PAGE:
** start **
Fiscal 2012 First Quarter Business Update
Total consolidated revenue in the United Kingdom increased by
£35.6 million, or 89.3%, for the quarter compared to the three
months ended September 30, 2010. Consumer lending revenue grew by
£29.9 million, or 141.2%, for the three months ended September 30,
2011, compared to the first quarter of the prior fiscal year,
reflecting additional revenue from the Company’s internet lending
businesses, as well as continued strong performance and growth of
the “bricks and mortar” store based business. Same store sales in
the United Kingdom with respect to consumer lending, which
considers stores that were open for at least fifteen months,
increased by a very strong 36.8% during the quarter. Revenue from
internet lending in the United Kingdom, which was bolstered by the
acquisition of the MEM internet lending business in April 2011,
increased to £31.1 million for the quarter ended September 30,
2011, compared to £7.4 million for the prior year’s quarter.
Finally, the United Kingdom pawn lending business contributed £6.8
million of total revenue for the quarter, representing growth of
68.1% over the prior year period. Additionally, the Company opened
19 new stores in the United Kingdom during the quarter, which
amounts to 74 new store openings over the past twelve months.
Total consolidated revenue in Canada increased by C$6.0 million,
or 7.8%, over the prior year’s quarter. Consumer lending revenue
increased by C$3.1 million, or 7.2%, for the fiscal first quarter,
reflecting new customer growth from the Company’s television
advertising campaigns designed to highlight its competitive pricing
advantage to customers. The Company’s newly developed internet
lending channel in Canada generated C$0.7 million of total revenue
for the quarter, and is expected to increase in future quarters as
the Company further expands this product into additional provinces
and territories. Debit card sales in Canada increased by 22.9% for
the quarter as a result of a renewed focus on customer loyalty
programs.
Sefina, the Scandinavian secured pawn lending business acquired
in December 2010, contributed $9.9 million of total revenue and
$4.4 million of adjusted EBITDA for the three months ended
September 30, 2011. The pawn loan book for the 28 stores in Sweden
and Finland, which is primarily composed of loans on high-quality
gold and fine jewelry, was $74.3 million at the end of the fiscal
quarter. Risicum, the internet and telephony based lending business
operating in Sweden and Finland, contributed $8.3 million of
revenue and $3.5 million of EBITDA during the quarter.
** end **
PROVIDED INFORMATION:
** start **
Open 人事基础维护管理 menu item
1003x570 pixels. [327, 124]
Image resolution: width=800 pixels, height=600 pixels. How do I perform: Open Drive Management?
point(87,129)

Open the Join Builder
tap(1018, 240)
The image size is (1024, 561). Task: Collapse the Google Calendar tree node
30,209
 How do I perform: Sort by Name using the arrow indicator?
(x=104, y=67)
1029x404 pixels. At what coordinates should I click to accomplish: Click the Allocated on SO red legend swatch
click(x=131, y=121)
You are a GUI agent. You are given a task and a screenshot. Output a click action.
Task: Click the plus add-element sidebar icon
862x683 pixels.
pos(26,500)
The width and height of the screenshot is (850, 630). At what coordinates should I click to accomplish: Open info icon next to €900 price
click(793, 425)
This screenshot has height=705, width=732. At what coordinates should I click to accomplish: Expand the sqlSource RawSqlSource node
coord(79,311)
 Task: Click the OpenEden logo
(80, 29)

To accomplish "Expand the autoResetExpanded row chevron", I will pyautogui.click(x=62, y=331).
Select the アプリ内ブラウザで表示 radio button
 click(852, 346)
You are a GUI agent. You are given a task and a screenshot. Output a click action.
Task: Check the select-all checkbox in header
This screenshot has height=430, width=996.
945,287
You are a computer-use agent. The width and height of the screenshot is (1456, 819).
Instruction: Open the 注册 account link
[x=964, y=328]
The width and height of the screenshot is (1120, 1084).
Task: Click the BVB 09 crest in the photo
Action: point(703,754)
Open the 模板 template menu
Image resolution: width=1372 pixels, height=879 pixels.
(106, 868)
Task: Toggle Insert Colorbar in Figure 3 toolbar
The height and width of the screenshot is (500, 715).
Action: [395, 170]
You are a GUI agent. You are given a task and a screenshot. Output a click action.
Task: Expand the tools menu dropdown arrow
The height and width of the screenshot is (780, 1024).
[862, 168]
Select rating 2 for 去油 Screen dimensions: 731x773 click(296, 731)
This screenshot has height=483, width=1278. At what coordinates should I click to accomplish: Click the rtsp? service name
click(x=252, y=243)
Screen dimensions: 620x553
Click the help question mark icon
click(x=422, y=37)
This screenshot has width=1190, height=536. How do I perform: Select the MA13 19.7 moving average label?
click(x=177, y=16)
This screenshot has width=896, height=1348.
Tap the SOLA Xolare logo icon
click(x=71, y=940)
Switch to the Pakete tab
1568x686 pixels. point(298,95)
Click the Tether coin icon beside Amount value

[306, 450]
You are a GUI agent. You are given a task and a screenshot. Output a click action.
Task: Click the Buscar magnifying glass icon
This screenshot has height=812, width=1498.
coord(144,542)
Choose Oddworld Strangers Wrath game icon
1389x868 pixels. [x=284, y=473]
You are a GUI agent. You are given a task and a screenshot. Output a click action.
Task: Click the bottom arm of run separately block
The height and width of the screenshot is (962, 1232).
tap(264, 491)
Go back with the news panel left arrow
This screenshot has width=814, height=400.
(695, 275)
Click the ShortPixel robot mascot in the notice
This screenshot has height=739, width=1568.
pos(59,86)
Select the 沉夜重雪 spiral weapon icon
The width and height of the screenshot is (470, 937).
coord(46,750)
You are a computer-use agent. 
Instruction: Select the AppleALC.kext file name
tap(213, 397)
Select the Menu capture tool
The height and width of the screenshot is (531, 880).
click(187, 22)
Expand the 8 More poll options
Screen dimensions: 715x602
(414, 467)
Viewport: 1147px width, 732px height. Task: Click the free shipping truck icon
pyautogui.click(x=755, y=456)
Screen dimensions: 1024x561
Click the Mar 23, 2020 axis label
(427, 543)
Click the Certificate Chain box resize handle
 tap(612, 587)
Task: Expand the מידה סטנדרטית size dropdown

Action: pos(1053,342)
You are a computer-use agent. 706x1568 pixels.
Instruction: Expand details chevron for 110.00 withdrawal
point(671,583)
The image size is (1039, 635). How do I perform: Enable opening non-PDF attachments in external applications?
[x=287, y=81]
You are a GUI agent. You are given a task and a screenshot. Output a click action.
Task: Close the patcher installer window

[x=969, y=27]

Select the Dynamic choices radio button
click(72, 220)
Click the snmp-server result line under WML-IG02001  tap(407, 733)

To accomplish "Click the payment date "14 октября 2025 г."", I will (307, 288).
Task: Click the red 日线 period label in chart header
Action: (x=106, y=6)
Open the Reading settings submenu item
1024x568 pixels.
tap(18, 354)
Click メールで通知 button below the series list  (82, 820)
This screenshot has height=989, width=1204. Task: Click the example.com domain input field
** end **
TO BE DONE: Continue the fiscal 2012 first quarter business update from the point where it stops.

EXERCISE RESPONSE:
The consolidated loan loss provision, expressed as a percentage
of gross consumer lending revenue, was 20.2% for the quarter ended
September 30, 2011 compared to 18.0% for the three months ended
June 30, 2011, and represents an aggregation of both store-based
loans and a rapidly growing proportion of internet loans in the
United Kingdom, Scandinavia and Canada. Internet loans typically
carry higher loan losses, but with significantly lower fixed
operating costs than the Company’s existing store based businesses
in those countries. Looking to the future, and considering the
anticipated continued growth of the Company’s global internet
lending business in relation to its store-based businesses, the
Company expects the consolidated loan loss provision, expressed as
a percentage of lending revenue, to continue to increase moderately
on a quarterly basis, but with overall profit margins for the
internet lending business comparable to the existing store based
businesses. As a percentage of loan originations or principal lent,
the consolidated loan loss provision for the quarter ended
September 30, 2011 was 4.2%. With respect to the recent weakening
economic environment, the Company is prepared to tighten its
lending criteria if the global economies further deteriorate, as it
had successfully done in previous recessionary periods.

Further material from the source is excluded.